Part 8: Text Generation

# generate.py
"""
Generate text using trained GPT model.
"""
import torch
import tiktoken
from src.gpt import GPT, GPTConfig


def load_model(checkpoint_path: str, device: str = "cuda") -> GPT:
    """Load trained model from checkpoint."""
    checkpoint = torch.load(checkpoint_path, map_location=device)
    config = checkpoint["config"]

    model_config = GPTConfig(
        vocab_size=config.vocab_size,
        max_seq_len=config.max_seq_len,
        d_model=config.d_model,
        num_heads=config.num_heads,
        num_layers=config.num_layers,
        dropout=0.0,  # Disable dropout for generation
    )

    model = GPT(model_config).to(device)
    model.load_state_dict(checkpoint["model_state_dict"])
    model.eval()

    return model


def generate_text(
    model: GPT,
    prompt: str,
    max_tokens: int = 200,
    temperature: float = 0.8,
    top_k: int = 50,
    top_p: float = 0.9,
) -> str:
    """Generate text from prompt."""
    device = next(model.parameters()).device
    tokenizer = tiktoken.get_encoding("gpt2")

    # Encode prompt
    input_ids = torch.tensor([tokenizer.encode(prompt)], device=device)

    # Generate
    with torch.no_grad():
        output_ids = model.generate(
            input_ids,
            max_new_tokens=max_tokens,
            temperature=temperature,
            top_k=top_k,
            top_p=top_p,
            do_sample=True,
        )

    # Decode
    generated_text = tokenizer.decode(output_ids[0].tolist())
    return generated_text


def interactive_generation():
    """Interactive text generation."""
    device = "cuda" if torch.cuda.is_available() else "cpu"
    model = load_model("checkpoints/best_model.pt", device)

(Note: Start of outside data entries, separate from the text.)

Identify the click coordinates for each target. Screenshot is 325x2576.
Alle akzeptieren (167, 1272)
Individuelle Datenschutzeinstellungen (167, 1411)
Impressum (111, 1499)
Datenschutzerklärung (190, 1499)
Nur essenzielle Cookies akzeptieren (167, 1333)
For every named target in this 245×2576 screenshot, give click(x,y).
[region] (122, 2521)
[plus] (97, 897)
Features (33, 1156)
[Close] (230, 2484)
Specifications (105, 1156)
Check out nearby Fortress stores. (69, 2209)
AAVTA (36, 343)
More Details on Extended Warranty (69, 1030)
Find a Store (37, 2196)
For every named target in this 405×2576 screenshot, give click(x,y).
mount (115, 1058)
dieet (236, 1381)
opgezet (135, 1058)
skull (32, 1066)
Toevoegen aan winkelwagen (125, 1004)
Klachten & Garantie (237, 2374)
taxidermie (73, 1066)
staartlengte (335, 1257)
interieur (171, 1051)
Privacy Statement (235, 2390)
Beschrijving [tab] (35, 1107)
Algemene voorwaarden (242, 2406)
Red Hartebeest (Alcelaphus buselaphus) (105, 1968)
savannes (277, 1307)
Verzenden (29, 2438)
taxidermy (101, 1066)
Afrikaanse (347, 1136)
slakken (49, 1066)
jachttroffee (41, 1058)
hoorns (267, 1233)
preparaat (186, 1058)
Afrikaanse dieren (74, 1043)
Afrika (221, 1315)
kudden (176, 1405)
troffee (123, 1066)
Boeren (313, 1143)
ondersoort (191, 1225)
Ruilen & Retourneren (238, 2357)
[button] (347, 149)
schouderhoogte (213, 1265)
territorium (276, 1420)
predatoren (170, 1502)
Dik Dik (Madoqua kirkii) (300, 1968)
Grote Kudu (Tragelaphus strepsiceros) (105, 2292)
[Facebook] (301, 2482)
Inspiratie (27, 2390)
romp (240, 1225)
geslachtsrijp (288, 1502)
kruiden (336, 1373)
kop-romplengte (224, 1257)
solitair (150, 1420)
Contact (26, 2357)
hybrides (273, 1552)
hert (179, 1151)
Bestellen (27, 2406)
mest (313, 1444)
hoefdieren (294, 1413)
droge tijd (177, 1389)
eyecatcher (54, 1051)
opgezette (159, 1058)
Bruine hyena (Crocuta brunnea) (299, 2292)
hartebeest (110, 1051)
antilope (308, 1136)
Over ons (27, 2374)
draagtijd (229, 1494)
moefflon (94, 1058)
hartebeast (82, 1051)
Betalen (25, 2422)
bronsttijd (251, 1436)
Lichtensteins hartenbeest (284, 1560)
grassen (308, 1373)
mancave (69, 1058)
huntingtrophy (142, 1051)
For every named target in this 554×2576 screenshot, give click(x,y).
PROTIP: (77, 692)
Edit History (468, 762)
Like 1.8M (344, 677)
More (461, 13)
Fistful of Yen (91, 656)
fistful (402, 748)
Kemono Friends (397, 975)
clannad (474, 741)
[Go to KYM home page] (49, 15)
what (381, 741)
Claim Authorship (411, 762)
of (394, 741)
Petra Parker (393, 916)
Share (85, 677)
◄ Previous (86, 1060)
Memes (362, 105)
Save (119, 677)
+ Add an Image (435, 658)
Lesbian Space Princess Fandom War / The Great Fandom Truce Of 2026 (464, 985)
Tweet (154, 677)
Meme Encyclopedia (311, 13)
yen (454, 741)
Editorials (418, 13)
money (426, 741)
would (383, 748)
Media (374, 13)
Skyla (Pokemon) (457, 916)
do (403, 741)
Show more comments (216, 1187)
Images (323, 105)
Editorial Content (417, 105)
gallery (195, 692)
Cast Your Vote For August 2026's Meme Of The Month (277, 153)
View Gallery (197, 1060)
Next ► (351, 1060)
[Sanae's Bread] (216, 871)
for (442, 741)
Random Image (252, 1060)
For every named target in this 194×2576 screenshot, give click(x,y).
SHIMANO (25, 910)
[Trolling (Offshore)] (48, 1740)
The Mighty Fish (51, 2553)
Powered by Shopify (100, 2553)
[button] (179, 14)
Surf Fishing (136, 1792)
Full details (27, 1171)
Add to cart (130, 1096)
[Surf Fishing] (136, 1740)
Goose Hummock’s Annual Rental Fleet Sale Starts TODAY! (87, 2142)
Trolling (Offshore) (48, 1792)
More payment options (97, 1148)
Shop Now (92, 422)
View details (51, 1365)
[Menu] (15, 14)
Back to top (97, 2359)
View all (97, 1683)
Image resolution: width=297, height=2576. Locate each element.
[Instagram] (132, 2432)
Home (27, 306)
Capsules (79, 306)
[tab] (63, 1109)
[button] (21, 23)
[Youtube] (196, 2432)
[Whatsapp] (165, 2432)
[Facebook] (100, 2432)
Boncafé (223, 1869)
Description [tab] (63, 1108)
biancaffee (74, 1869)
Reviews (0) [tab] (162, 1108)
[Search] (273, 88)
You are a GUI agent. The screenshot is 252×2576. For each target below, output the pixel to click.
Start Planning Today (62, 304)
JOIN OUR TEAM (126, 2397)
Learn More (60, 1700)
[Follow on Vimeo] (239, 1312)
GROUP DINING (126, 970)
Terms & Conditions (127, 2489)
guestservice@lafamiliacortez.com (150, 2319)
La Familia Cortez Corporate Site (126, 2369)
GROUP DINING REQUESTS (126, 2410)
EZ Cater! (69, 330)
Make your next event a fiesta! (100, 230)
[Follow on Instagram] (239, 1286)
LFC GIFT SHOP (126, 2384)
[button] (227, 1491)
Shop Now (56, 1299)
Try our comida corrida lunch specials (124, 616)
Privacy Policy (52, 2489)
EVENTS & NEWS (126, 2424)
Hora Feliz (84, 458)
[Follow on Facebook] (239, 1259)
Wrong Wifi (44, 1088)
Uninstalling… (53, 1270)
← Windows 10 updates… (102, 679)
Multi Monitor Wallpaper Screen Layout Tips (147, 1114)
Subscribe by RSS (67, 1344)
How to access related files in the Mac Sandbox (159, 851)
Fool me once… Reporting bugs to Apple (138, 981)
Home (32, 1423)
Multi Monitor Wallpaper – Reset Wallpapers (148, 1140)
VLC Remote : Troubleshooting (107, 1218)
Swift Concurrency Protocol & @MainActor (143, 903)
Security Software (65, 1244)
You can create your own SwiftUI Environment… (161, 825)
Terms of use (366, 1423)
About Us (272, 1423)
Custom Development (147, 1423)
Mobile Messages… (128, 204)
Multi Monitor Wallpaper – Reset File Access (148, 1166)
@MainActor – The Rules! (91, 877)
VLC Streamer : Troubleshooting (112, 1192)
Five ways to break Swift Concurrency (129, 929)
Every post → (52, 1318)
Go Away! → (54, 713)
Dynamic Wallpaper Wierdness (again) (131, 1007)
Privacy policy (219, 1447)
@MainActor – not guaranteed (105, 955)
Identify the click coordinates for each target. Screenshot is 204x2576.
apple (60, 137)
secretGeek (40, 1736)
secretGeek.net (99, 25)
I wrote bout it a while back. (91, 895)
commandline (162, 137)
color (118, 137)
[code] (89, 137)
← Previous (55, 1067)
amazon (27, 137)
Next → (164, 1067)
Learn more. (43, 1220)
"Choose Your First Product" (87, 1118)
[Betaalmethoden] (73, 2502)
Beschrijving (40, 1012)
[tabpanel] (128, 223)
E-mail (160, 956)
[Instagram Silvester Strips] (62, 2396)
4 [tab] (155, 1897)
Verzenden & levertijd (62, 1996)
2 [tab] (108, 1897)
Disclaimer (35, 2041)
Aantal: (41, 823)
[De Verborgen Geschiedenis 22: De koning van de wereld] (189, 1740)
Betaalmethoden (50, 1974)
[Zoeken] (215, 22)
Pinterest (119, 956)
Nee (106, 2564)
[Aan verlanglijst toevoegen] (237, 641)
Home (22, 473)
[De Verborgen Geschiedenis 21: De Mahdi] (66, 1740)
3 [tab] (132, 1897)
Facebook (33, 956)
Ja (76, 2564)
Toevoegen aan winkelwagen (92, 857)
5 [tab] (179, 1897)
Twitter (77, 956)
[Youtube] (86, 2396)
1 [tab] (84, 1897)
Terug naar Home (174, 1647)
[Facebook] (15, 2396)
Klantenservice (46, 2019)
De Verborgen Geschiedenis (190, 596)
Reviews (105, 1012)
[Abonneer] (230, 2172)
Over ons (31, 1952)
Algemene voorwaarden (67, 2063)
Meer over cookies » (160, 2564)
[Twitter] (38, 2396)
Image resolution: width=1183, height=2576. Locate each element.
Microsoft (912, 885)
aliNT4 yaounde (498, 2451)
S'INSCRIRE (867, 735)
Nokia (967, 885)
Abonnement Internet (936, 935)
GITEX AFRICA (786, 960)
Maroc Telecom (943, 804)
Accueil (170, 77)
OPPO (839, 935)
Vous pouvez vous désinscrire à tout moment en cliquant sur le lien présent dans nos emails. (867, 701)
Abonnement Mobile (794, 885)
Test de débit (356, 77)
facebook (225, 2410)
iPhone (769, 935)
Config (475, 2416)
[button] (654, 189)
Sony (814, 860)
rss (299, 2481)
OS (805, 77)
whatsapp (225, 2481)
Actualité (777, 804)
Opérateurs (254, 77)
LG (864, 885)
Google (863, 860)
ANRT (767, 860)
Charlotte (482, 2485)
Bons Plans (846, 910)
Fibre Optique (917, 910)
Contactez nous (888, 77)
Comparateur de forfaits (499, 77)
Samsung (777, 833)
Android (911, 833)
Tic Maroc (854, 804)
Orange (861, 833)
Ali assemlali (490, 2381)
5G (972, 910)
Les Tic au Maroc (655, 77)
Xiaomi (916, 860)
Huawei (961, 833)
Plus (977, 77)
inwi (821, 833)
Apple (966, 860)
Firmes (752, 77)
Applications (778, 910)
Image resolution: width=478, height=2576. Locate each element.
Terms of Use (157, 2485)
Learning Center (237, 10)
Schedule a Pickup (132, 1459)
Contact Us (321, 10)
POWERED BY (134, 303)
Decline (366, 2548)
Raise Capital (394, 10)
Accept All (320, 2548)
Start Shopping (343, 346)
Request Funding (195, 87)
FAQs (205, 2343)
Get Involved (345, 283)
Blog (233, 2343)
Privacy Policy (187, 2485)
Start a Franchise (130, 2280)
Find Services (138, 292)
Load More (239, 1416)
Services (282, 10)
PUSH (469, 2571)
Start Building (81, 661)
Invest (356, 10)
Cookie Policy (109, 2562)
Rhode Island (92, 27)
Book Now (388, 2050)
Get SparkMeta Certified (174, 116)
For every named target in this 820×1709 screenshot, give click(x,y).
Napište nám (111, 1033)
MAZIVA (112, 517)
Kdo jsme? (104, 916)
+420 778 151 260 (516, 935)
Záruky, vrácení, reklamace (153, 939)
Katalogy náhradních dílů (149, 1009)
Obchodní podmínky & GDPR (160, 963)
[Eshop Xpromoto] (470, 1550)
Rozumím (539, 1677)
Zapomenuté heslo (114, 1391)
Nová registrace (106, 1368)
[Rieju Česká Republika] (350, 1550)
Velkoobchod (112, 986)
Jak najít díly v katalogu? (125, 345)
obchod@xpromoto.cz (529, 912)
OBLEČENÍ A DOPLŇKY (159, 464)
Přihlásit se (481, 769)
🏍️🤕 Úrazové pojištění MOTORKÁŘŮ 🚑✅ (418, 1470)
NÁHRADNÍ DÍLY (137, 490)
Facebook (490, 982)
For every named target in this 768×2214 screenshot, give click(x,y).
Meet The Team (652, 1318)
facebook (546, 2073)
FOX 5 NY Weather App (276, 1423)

    print("GPT Text Generator (type 'quit' to exit)")
    print("-" * 50)

    while True:
        prompt = input("\nPrompt: ")
        if prompt.lower() == "quit":
            break

        generated = generate_text(
            model,
            prompt,
            max_tokens=100,
            temperature=0.8,
        )

        print(f"\nGenerated:\n{generated}")


if __name__ == "__main__":
    interactive_generation()

Modern Optimizations

Flash Attention Concept

# src/flash_attention.py
"""
Flash Attention concept (simplified implementation).
The full Flash Attention is more complex and uses CUDA kernels.

Key ideas:
1. Tile-based computation to fit in SRAM
2. Online softmax computation
3. Avoid materializing full attention matrix
"""
import torch
import torch.nn.functional as F
import math


def flash_attention_naive(
    query: torch.Tensor,
    key: torch.Tensor,
    value: torch.Tensor,
    block_size: int = 256,
) -> torch.Tensor:
    """
    Simplified demonstration of Flash Attention concepts.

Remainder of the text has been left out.